Write to your MP to sign EDM 1393:

“That this House acknowledges that many other European countries have much better cyclist and pedestrian safety records than the UK; recognises that these countries apply the principle of stricter liability to vulnerable road victims, so that drivers of vehicles that hit cyclists or pedestrians are assumed liable unless they can prove their innocence; believes that this makes drivers more aware of the vulnerability of children, cyclists and pedestrians; notes that, in contrast in UK road traffic personal injury cases, the burden of proof is on the victim to prove the other party was negligent; is aware of research that shows the fatality rate of cyclists, aged 10 to 14, involved in collisions with motor vehicles is five times worse in the UK than in the Netherlands and Sweden; and calls on the Government to bring road traffic personal injury legislation into line with workplace health and safety law, product liability law and car passenger protection by adoption of the principle of stricter liability.”

Not sure who your MP is? Check here http://www.writetothem.com/.

Here is the sample letter to your MP (feel free to personalise)

MP Name
House of Commons

August 2012

Dear MP [inserting their real name here will more likely gain a response]


As a constituent who is walking, cycling and driving to get around I would like to bring the following to your attention.

Hundreds of pedestrians and scores of cyclists get killed by car drivers every year.
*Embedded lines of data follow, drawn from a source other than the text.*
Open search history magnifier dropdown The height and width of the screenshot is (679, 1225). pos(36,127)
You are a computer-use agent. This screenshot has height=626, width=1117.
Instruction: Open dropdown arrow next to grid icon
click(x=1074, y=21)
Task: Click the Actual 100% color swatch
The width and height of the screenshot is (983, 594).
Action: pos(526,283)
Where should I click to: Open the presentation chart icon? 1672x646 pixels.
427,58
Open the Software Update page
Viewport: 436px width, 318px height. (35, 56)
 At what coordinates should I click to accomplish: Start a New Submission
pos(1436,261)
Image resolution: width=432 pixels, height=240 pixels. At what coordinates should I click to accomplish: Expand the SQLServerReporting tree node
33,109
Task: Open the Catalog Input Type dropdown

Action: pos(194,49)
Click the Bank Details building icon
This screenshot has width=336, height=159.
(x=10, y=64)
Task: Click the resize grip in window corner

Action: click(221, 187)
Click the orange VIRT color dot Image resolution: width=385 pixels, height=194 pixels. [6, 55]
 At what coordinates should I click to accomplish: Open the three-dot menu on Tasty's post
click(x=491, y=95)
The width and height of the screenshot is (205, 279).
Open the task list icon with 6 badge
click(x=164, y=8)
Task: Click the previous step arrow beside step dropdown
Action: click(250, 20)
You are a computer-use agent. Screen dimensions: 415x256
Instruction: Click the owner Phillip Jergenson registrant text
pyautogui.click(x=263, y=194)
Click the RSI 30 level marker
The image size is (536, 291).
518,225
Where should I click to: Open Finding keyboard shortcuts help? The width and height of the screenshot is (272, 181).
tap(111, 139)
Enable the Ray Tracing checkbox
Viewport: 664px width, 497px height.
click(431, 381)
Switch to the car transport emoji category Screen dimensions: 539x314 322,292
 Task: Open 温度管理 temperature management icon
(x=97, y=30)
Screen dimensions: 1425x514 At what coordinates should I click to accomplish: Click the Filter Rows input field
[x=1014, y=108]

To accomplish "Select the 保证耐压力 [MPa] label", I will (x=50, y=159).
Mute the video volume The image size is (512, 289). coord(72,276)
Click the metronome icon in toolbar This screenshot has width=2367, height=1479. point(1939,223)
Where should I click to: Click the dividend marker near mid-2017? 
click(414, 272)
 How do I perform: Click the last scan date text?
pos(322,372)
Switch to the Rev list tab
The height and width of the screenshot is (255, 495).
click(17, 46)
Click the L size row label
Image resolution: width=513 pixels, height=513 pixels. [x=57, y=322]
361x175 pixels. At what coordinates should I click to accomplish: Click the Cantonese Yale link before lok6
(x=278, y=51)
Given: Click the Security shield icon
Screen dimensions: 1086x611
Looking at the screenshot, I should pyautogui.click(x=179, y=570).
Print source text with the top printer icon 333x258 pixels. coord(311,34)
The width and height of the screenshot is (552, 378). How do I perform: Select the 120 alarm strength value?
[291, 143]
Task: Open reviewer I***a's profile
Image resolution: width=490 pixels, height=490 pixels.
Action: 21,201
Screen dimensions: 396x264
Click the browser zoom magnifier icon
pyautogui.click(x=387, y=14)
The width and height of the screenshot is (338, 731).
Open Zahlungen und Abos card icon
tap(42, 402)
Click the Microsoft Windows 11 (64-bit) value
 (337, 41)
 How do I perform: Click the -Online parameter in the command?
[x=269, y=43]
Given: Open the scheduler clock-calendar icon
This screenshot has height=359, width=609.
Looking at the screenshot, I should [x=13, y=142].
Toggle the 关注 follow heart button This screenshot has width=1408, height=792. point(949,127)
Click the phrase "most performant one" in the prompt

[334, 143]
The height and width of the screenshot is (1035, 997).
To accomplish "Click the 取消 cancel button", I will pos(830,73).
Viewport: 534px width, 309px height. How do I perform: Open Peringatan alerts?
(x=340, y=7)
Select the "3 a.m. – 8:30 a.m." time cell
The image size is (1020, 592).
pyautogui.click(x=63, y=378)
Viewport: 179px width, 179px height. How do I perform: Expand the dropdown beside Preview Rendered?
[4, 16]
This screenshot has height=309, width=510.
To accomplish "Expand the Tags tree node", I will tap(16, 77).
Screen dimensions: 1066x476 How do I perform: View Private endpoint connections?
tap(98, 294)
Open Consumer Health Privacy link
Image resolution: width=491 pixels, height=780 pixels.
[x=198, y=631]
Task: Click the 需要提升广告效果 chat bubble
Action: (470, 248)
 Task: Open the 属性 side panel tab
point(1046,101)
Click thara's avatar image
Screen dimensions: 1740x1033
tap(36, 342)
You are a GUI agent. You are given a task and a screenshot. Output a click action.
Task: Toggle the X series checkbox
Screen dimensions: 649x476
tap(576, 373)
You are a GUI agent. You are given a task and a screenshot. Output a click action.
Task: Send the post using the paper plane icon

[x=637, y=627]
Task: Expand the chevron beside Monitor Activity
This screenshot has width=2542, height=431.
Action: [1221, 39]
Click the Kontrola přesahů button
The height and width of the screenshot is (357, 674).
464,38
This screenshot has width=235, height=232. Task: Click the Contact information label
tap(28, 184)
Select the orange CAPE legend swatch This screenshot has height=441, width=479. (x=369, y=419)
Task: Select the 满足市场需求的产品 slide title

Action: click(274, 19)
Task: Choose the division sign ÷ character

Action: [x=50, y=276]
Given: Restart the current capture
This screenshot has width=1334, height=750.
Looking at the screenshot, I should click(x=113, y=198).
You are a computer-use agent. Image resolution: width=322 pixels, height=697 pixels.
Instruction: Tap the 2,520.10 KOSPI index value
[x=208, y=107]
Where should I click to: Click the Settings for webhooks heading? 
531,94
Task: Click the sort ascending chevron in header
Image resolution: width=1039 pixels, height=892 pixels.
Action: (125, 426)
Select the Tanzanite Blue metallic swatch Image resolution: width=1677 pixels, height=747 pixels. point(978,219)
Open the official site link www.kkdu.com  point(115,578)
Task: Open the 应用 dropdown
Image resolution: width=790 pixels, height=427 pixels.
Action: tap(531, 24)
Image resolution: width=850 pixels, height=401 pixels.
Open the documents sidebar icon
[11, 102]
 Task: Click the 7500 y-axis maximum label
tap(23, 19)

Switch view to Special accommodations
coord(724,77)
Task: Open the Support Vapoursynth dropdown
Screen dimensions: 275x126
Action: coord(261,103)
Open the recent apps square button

The 2008 road casualty figures show that 332 pedestrians and 52 cyclists were killed by car collisions. In all 390 cases not one car driver was killed. Amongst pedestrians, cyclists and car drivers, it is clear that the car driver is most likely the party to inflict injury or death upon the others. Similarly, when pedestrians and cyclists are involved in collisions, which is an extremely rare occurrence, it makes sense to conclude that the cyclist would be seen as the stronger party. It goes against natural justice that the burden of proof would be on the more vulnerable road user and not the one who is actually more likely to cause harm: inflicting pain and suffering through causing injury, or devastating families by causing death.

But sadly this is currently the case in the UK.
In my eyes this is unjust. If you think so too, it would be much appreciated if you could highlight to the Minister for Transport, the Minister for Road Safety and your party colleagues on the Transport Select Committee that we ought to subscribe to a more civilised system.

We need a system that favours the vulnerable.

Most importantly, could you please consider supporting this Early Day Motion EDM1393  http://www.parliament.uk/edm/2010-11/1393 for a fairer system for pedestrians and cyclists?

It must also be noted that being liable does not automatically mean guilty. Being liable simply means that the burden of proof lies with that party. Which in a fair society should always be the stronger, more powerful or more dangerous party. Better proportionality in our liability system could be achieved by establishing a hierarchy of care (as the Scottish Government is considering) where the burden of proof would always be on the user of the heavier vehicle (the party more likely to cause injury or death). This would show the commitment of this Government to its agenda of societal and social fairness.
We are lagging behind: the principle of proportionality described above is in place in all but four European countries. The UK being one of them. The others are Ireland, Cyprus and Malta.

It should also be noted that stricter liability has not resulted in higher insurance premiums for motorists in the countries that have adopted it.